Norman Wells is a Devonian-age carbonate bank complex located in the Northwest Territories of Canada, 60 kilometres south of the Arctic Circle. The bank complex reaches a maximum thickness of 130 metres in the bank and thins towards the basin, due to a combination of bank-margin backsteps and depositional pinchout. Norman is an oil reservoir with approximately 108 million cubic metres (680 million barrels) of original oil in place. The reservoir is naturally fractured with low matrix permeability (avg. 2 to 4 millidarcies). Previous 3-D modeling efforts Norman Wells did not attempt to incorporate fracture permeabilities, resulting in discrepancies among the static dynamic reservoir models and historical field performance data. In the present study, a 3-D geologic model was constructed to quantify the combined affects of matrix and fracture properties on total, full-field permeability. Matrix and fracture properties were modeled separately, and then combined into a total permeability model. Matrix properties vary as a function of depositional facies and the sequence-stratigraphic framework. Core and log data were used in combination with facies and stratigraphic information to develop the 3-D porosity and matrix permeability models. Fracture permeabilities were modeled using a two-stage approach. First, in mjection and production data were used to isolate model the fracture component of total permeability within the reservoir (fracture-enhanced permeability). Second, geometric fracture properties (orientations, sizes, densities) measured from core, image logs and outcrop data were used to quantify fracture geometries and the resultant flow anisotropy (directional permeability). Structural, stratigraphic, and facies information were incorporated into the 3-D model framework and used to guide the allocation of fracture permeabilities away from well control.

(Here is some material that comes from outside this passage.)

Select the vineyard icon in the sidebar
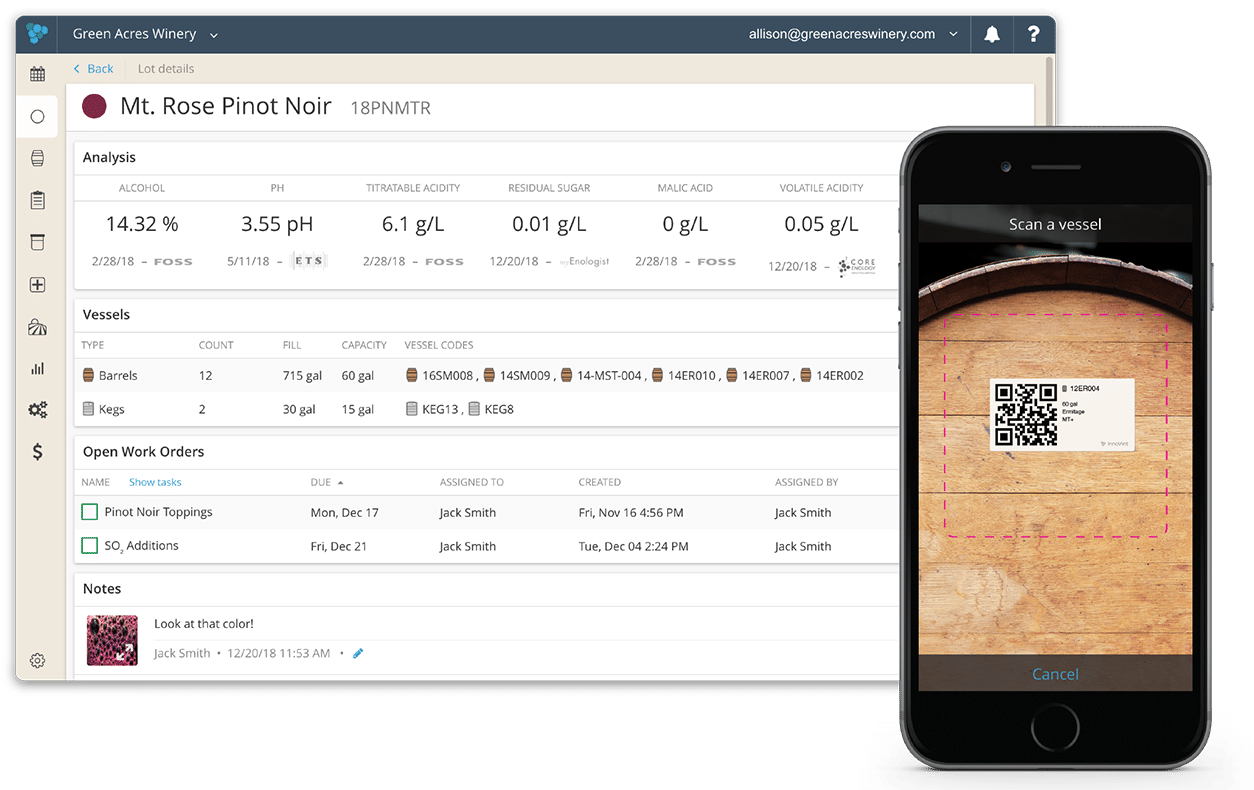1254x790 pixels. pyautogui.click(x=37, y=326)
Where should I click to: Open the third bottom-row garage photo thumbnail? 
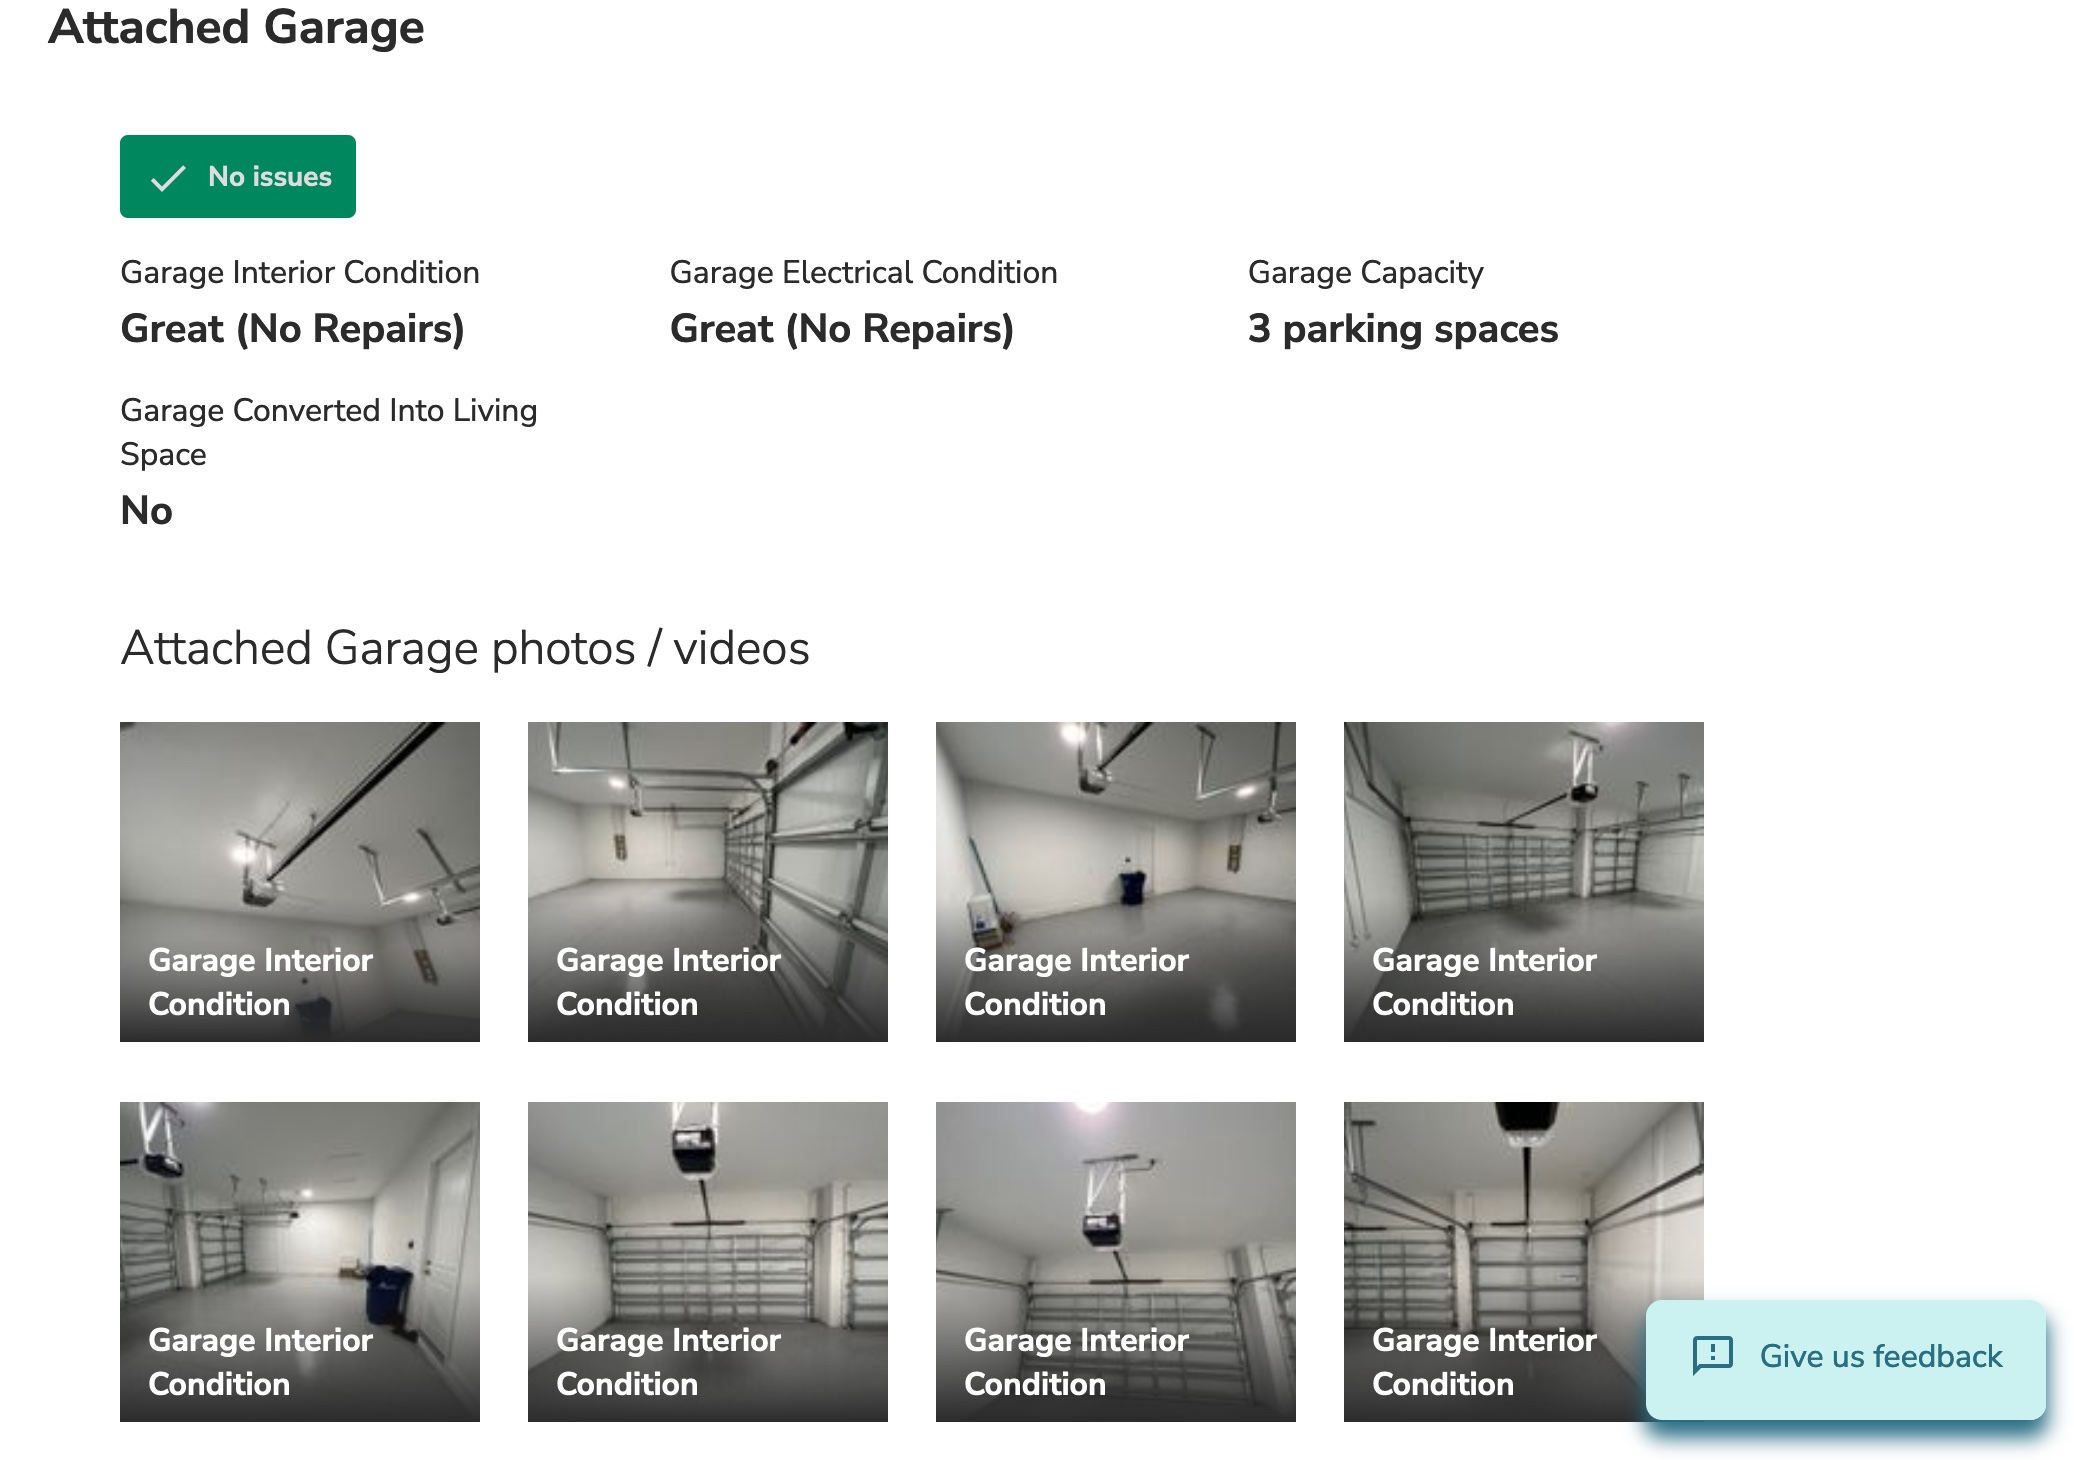(1116, 1261)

Modeling results show that fractures variably enhance matrix permeabilities and that, without fracture enhancement, significant areas of the Norman Wells reservoir would be non-commercial. In most areas of the reservoir, the fracture network is developed at an optimum level to enhance matrix permeabilities without significant impact on reservoir conformance. However, some areas of the reservoir are more highly fractured, resulting in injected-water breakthrough and reduced reservoir conformance, Fracture properties vary in a predictable manner as a function of structural position and the mechanical stratigraphy of the carbonate bank. Fracture influence is greatest along the bank margins and in the steeper dipping, updip (northeast) structural region of the reservoir. Using this new model, a history match of production performance was achieved rapidly and required little modification of permeabilities in the flow simulator. Benefits of incorporating dynamic data directly into the 3-D geologic model include 1) reduced need for adjusting permeabilities in the flow simulator, resulting in increased consistency between the static and dynamic models, and 2) geologic information is used to guide the distribution of the excess permeability rather than ad-hoc adjustments in the flow simulator. The new static and dynamic models are being used for reserves and production forecasts, opportunity identification, and field management.